Nikolas Macioci – ‘Crumbs of Grace’, ‘Dinner’, ‘Snowlight’  

Crumbs of Grace


Black drops of rain lace night.

I have just come from Al-Anon

where I listened to wreckage

of people’s lives, their need to let go

of someone they love. Behind words,

behind silences, pain-pierced hearts

ached to end personal hurt. They spoke,

closed their eyes as if wondering

had they said too much, shown too much

grief? Week after week they try to release

themselves from subjugation, from being

snared into believing they can stop

alcoholism, drug addiction from being

diseases. How many of them have been

betrayed by an addict’s promises, by

mouthfuls of lies they wanted to believe?

Addicts have stole trust, sold it for a fix.


These thoughts droned through my head

as I sat at the table with fifteen other people

attempting to melt frozen spirits, ways

to tighten reins on their own identities.


Without many goodbyes, I left first

at exactly the end of the meeting.

Wet from the rain, I opened my car door,

slid inside, drove away thinking about

scraps we take when we’re hungry for hope.






It’s a new beginning for both of us.

The waitress brings water we sip

while we make up minds what we want

to eat, how we will talk to each other

on this first date. Beneath light from pinup

lamps along the wall, we study each other’s face,

compliment attire. You are much younger than I.


The waitress takes our order, Chicken Alfredo

for you, spaghetti for me, salads for both of us

with house dressing. Dimples accentuate your smile,

quick and bright. I see why you are

a popular stripper in the bar where I met you

last night.


Food arrives. You slip your fork into a mouthful

of noodles, but before you begin to eat,

announce that you are HIV. You pull a keychain

from your pocket, show me a very small metal

canister which holds the pill you take each day.


I want to ask how it feels to adjust

to a different way of living, but I don’t.

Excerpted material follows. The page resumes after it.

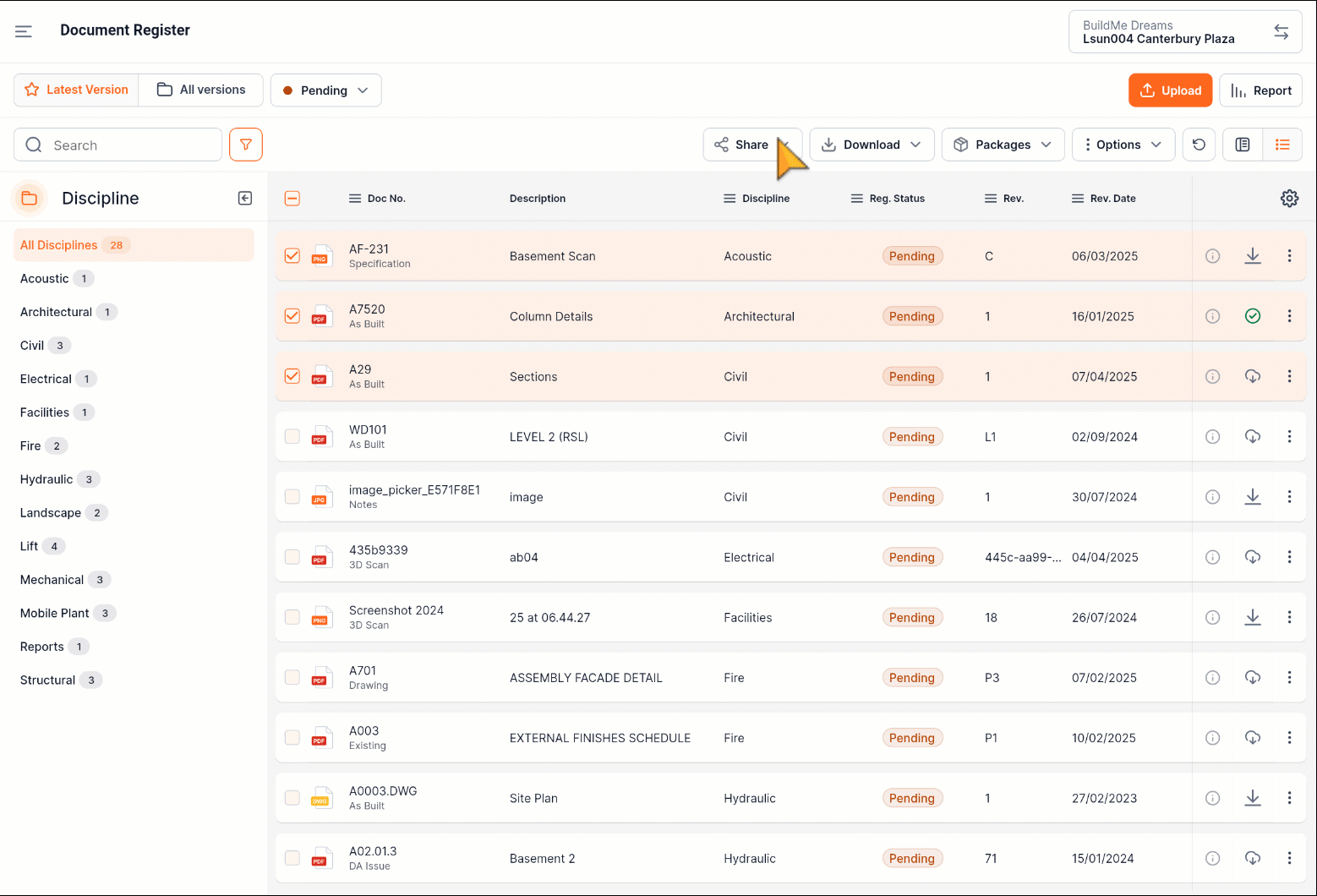Open more actions for WD101 row
Viewport: 1317px width, 896px height.
[1289, 437]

I wonder if you are thinking my interest

in you has faded. I want to tell you

the bar has simply been raised, that

we can face the challenge together.


We go on eating. You grin a lot.

So do I. In less than an hour you’ve

brought me very close to your truth.


After dinner you walk to my car, hug me

as if you had found something of value

and lost it in the same day. I hug you back,

convinced I won’t hear from you again,

and I don’t.






More and more snow graces the ground.

All objects yield to extravagant white.

The dogwood tree, shed, burning bushes

melt away under glittering mounds.

There is radiant sheen across the sky as if

twilight had been suspended at midpoint.

I can see through the field to Main Street.

If someone were walking in my direction,

he would be visible ahead of arrival.


I have lit only one small lamp, fitting yellow

light around me like a lonely man’s refuge.

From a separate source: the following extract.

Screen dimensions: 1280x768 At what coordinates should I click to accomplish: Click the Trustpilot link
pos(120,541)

I am a retired teacher living an unglamorous

life. Though I have been released from

school rules, I snare in my own

eccentricities. Though the risk is high

for betrayal, I plan to love again

at the unexpected moment. I snap

on a flood light over the garage, see driveway

deep in snow white as piano keys.


Back in the house I take a chair by the window,

wonder how many billions of flakes does it take

for a full snowfall? That’s how many years

I’ve waited for someone to take my commitment.


A gust of wind pushes a stampede of flakes past

the window, then another and another.

I ask myself what do I want? Let me have those back

who have died. Let me have someone walk toward me

with outstretched arms because they want my sorrow.


Nikolas Macioci earned a PhD from The Ohio State University, and for thirty years taught for the Columbus City Schools. He taught Drama and developed a Writers Seminar. OCTELA, the Ohio Council of Teachers of English, named Nik Macioci the best secondary English teacher.

He is the author of two chapbooks: Cafes of Childhood and Greatest Hits, as well as seven books: Why Dance, Necessary Windows, Cafes of Childhood, Mother Goosed, Occasional Heaven, A Human Saloon, Rustle Rustle Thump Thump.  Critics called Cafes of Childhood a ‘beautifully harrowing account of child abuse, but not sentimental or self-pitying…’

More than two hundred of his poems have been published in magazines, including The SOCIETY OF CLASSICAL POETS Journal, Chiron, Clark Street Review, and Blue Unicorn.

He won First Place in the 1987 National Writer’s Union Poetry Competition, and The Baudelaire Award Competition (1989), Second Place in Zone 3’s first annual Rainmaker Awards (1989), and Second Place in the Writer’s Digest annual competition (1991).